Parsing Tamil verse: some observations

As I am learning more about Tamil meter, I have been very interested in Kevin Ryan’s suggestion (Phonology 34.3 [2017]: 581–613) that the metrical units of Tamil verse consist of a strong position and a weak position which are subject to weight-mapping of different strictness. The Tamil metrical tradition doesn’t distinguish between a strong and a weak position within a cīr, as far as I know, but it might not need to: it may have been taken for granted that the first acai in a cīr was “strong,” and the second “weak,” in some sense.

I tried writing another Python script to automatically parse a Tamil text into metrical units (syllables, acaicīr, and lines). The script can be found in this GitHub gist. The data I used was the electronic text of the Kuṟuntokai posted on GRETIL by Project Madurai (evidently from 2001!).

Luckily, that version of the Kuṟuntokai is typed according to the “traditional” system of putting spaces between cīr rather than between words. (I don’t know how traditional it is, only that modern editions have started to favor putting spaces between words rather than between cīr.) Hence all I had to do was parse each cīr into syllables, and then try to match these syllables to patterns of acai (this second part was the hardest). The result is a JSON file that represents every cīr as an array of two acai, each of which is labelled according to the type (nēr, nirai, nērpu, and niraipu) and quantity (G or L for nēr, LG or LL for nirai, etc.). I wasn’t able to parse every syllable — either because of errors in the electronic text, or more likely, my own lack of understanding of the intricacies of Tamil meter — but I think I got 97% of them. Hence the following statistics should be more or less right, at least for the Kuṟuntokai.

One way to think about positional asymmetry (i.e., strong and weak positions being regulated by somewhat different rules or constraints) is in terms of conditional probability. What is the chance that a nēr-acai will occur in a strong position? What is the chance that this nēr-acai will be constituted by a heavy rather than a light syllable? What is the chance that it will be followed by another nēr-acai in the weak position? And what is the chance that this nēr-acai will itself be constituted by a heavy syllable? And so on.
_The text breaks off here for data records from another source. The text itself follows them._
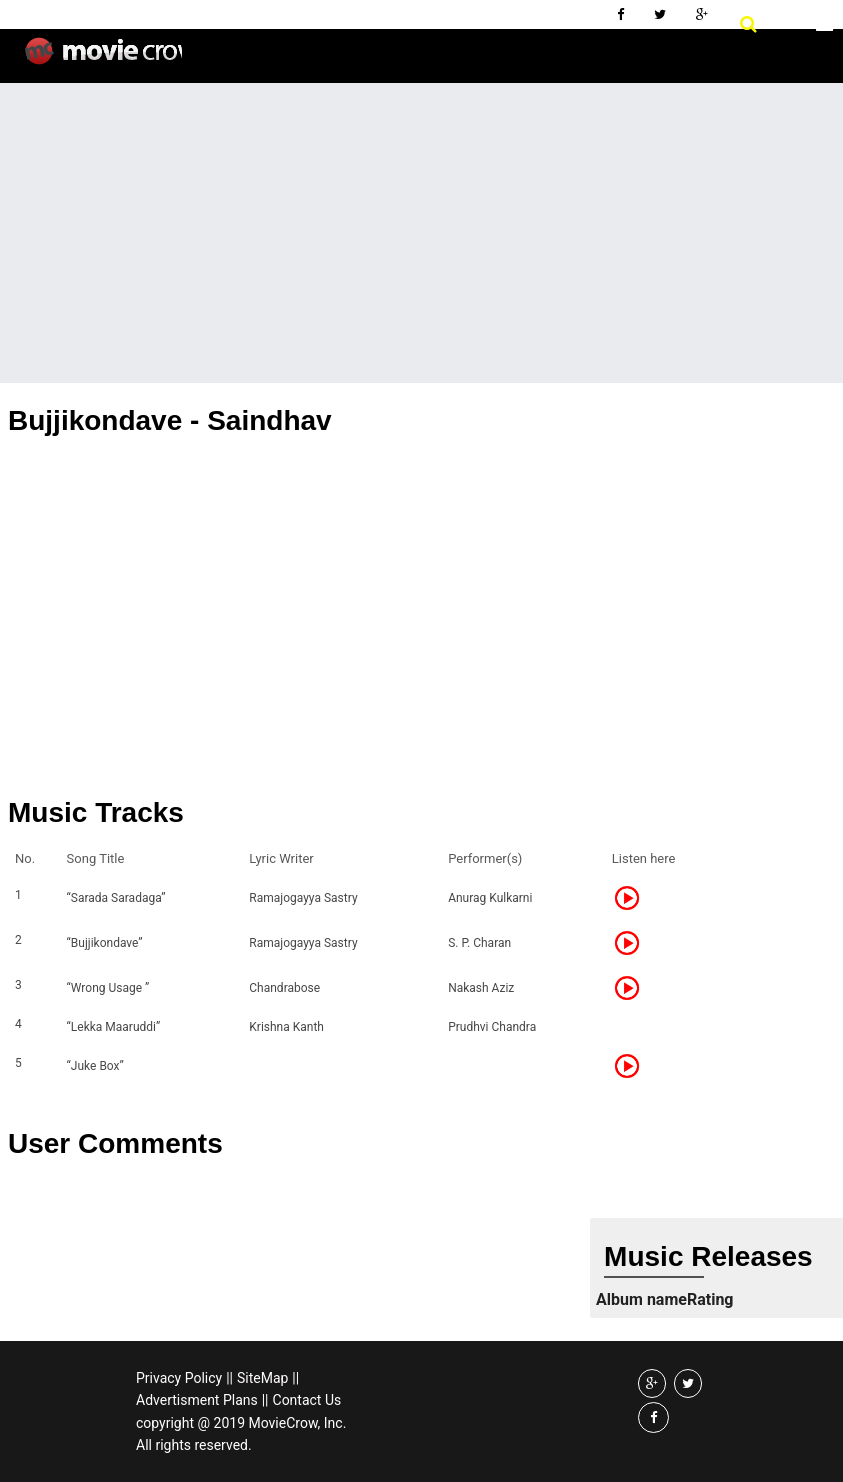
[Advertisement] (421, 233)
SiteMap (262, 1378)
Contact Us (307, 1400)
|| (229, 1378)
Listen (633, 898)
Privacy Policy (179, 1378)
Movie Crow (103, 59)
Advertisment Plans (197, 1400)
These questions will require much more research, and asking intelligent questions of the data, but here are a few initial observations:

  • Nēr-acai are almost never light in the strong position. I only counted 18 instances, in contrast to 5,322 instances of a heavy nēr-acai.
  • Whether a nēr-acai or a nirai-acai occurs in the strong position, there is still about a 65% chance that a nēr-acai will occur in the weak position.
  • When a nirai-acai occurs in the strong position, if a nēr-acai follows in the weak position, it is more likely that the nēr-acai will be heavy if the final syllable of the preceding syllable of the nirai-acai is light (71% as opposed to 58%). This might simply be due to the different frequencies of word shapes in the lexicon.
  • Among the possibilities for a nirai-acai, LL predominates over LG (60% to 39%) in the strong position, but they are more closely matched in the weak position (53% for LL following a nēr-acai, and 49% for LL following a nirai-acai).

A few caveats: I have basically ignored nērpu and niraipu in these numbers, since they usually don’t rise above a single percentage point. Also, I am taking the traditional system more or less at its word. It might be that alternative ways of parsing Tamil verse (based on foot structure, example) will reveal other patterns and generalizations. Finally, I only allowed cīr to have a maximum of 2 acai. I don’t know if this is correct for the meter of the Kuṟuntokai, and some of the errors look like they might involve cīr with three acai, but I’ll have to wait until I understand the system a bit better.